• [Activity]:
From the first line of the data below, repeat each line exactly until you reach the line with "Show client secret"; include that line too.
═════ Records ═════
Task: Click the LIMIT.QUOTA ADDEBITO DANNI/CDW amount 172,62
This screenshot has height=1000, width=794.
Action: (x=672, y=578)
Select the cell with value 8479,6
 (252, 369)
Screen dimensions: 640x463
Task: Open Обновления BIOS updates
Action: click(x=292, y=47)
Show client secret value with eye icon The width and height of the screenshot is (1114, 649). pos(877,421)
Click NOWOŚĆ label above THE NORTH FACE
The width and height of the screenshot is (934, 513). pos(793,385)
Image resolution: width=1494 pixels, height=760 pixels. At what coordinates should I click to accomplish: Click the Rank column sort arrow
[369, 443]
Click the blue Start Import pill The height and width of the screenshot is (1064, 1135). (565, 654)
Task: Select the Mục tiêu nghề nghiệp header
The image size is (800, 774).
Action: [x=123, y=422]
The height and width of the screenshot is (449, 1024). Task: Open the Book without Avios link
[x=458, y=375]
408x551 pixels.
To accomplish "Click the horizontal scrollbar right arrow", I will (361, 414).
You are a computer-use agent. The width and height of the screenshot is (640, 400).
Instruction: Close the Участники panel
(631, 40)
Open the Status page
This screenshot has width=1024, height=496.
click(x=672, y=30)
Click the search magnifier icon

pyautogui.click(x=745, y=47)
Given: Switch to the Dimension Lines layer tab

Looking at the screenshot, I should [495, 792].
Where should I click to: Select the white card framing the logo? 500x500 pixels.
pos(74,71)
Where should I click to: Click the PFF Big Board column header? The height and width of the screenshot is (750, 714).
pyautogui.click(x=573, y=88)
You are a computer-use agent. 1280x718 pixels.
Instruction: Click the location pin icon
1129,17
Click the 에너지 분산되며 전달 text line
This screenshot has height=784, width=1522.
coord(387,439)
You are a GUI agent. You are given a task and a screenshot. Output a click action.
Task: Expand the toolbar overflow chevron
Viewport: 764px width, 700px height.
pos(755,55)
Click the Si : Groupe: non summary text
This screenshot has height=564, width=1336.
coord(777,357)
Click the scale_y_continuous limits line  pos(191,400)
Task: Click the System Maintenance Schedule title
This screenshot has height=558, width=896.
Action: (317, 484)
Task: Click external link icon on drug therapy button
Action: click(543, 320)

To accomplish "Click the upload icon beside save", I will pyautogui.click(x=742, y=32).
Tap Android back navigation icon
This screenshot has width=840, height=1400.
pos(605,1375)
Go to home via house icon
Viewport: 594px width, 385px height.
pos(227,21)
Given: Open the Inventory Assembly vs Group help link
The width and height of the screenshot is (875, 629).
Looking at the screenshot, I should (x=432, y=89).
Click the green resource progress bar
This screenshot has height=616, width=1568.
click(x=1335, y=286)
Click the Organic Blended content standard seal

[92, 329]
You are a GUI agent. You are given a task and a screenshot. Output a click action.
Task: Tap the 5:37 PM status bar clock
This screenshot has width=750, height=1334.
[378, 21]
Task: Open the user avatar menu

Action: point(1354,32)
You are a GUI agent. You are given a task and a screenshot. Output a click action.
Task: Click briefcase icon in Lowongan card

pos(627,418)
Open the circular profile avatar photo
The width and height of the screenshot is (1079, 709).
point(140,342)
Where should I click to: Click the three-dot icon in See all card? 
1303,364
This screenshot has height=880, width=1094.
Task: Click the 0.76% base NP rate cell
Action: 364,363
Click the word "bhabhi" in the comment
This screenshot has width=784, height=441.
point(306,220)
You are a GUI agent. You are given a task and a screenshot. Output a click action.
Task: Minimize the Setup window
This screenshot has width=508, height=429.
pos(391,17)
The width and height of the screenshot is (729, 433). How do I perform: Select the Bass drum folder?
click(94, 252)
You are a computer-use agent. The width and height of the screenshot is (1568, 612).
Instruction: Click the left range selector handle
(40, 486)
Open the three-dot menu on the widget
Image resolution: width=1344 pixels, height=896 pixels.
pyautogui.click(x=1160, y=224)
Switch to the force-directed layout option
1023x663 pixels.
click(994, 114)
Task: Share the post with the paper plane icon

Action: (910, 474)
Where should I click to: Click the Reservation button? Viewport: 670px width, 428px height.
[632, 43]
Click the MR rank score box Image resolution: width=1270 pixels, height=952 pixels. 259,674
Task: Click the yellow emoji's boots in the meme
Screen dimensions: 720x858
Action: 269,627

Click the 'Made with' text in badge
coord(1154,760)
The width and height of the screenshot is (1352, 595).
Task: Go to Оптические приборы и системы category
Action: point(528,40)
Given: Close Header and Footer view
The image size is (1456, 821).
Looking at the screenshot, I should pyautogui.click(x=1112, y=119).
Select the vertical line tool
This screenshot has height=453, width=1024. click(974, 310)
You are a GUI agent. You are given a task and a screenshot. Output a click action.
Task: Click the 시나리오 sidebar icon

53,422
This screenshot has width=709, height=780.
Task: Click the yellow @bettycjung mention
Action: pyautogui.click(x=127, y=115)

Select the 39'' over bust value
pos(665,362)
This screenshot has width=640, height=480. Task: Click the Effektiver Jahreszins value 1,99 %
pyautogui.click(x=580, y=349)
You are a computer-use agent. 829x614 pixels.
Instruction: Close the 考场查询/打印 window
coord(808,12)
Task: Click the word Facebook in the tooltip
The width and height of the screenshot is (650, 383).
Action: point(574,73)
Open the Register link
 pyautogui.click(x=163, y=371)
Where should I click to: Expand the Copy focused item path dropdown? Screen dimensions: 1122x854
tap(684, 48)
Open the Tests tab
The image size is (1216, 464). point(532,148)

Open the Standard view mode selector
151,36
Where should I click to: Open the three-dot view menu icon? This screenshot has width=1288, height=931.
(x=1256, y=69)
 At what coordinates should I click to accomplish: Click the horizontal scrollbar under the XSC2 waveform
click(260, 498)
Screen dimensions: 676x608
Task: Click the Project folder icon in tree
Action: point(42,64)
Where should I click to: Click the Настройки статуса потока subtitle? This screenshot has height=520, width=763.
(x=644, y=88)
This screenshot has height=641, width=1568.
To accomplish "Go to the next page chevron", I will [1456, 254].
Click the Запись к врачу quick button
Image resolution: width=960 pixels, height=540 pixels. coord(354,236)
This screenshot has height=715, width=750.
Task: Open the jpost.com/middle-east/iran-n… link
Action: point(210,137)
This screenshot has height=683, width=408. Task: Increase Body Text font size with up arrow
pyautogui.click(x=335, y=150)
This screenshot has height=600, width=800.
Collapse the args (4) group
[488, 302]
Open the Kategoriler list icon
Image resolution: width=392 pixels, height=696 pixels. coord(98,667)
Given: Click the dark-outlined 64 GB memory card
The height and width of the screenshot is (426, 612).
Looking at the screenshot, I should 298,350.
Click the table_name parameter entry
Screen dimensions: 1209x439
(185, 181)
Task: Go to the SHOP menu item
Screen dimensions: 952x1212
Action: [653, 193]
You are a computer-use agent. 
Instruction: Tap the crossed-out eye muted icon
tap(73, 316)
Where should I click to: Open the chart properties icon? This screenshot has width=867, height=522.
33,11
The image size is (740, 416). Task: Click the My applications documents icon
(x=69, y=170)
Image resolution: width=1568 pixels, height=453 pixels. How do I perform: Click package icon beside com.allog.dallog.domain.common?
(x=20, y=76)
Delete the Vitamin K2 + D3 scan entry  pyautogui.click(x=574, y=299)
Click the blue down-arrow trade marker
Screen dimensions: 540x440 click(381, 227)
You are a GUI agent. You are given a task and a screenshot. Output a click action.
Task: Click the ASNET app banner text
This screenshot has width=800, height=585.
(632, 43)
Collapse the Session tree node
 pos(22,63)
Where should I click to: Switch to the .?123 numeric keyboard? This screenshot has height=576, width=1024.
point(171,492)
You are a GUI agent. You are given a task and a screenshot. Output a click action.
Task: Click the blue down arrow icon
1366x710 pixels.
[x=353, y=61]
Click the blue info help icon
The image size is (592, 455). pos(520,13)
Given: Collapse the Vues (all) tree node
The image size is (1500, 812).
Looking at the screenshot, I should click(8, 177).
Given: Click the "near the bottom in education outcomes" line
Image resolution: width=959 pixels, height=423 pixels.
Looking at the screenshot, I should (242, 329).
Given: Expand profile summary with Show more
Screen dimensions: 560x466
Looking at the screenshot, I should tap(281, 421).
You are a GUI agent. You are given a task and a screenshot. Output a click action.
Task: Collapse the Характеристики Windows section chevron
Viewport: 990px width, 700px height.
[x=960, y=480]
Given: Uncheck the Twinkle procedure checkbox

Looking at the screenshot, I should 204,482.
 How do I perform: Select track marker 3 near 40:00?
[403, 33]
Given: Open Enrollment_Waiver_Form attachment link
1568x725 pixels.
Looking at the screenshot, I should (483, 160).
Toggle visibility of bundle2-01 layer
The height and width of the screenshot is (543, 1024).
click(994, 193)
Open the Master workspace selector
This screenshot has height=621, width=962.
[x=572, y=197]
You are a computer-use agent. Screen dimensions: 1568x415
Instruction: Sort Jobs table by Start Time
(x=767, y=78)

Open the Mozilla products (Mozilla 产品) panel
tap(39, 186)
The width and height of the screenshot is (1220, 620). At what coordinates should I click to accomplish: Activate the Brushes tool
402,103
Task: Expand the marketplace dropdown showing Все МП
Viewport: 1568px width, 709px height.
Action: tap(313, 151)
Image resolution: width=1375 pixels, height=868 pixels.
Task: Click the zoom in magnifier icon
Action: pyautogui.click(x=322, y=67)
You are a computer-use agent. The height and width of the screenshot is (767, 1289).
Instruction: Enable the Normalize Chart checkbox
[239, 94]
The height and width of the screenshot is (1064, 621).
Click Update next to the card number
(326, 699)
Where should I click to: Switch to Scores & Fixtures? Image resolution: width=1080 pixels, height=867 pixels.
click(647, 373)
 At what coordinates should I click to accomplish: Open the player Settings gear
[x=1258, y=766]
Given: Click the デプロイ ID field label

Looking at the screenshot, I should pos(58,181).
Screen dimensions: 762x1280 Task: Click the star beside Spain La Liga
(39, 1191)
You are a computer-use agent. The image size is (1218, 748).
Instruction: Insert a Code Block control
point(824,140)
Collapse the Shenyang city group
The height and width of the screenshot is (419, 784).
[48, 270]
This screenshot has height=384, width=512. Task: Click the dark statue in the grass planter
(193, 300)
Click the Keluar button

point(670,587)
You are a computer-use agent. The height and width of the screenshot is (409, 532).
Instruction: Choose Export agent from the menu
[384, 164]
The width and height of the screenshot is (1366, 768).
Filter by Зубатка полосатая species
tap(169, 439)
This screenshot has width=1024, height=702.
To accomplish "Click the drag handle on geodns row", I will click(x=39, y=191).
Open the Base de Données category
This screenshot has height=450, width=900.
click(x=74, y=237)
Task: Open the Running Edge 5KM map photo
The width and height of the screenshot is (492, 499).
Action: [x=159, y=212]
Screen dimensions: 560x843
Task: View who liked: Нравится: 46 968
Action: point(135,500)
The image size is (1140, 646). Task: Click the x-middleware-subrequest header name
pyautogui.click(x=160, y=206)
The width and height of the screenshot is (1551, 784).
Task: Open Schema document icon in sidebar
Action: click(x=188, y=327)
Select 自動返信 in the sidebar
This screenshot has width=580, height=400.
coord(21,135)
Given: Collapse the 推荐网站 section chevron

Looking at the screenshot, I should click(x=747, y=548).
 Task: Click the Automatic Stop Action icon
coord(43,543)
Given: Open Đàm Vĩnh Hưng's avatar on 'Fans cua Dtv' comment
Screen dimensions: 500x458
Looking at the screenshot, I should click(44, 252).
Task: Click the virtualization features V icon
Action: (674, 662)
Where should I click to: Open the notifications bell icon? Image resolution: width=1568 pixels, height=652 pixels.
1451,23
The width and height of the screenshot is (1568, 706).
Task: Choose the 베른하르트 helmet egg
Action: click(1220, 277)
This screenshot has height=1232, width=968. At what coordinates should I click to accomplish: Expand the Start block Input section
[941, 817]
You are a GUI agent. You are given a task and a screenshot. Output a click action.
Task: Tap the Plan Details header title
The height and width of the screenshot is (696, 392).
═════
• [Response below]:
Task: Click the LIMIT.QUOTA ADDEBITO DANNI/CDW amount 172,62
This screenshot has height=1000, width=794.
Action: (x=672, y=578)
Select the cell with value 8479,6
 (252, 369)
Screen dimensions: 640x463
Task: Open Обновления BIOS updates
Action: click(x=292, y=47)
Show client secret value with eye icon The width and height of the screenshot is (1114, 649). pos(877,421)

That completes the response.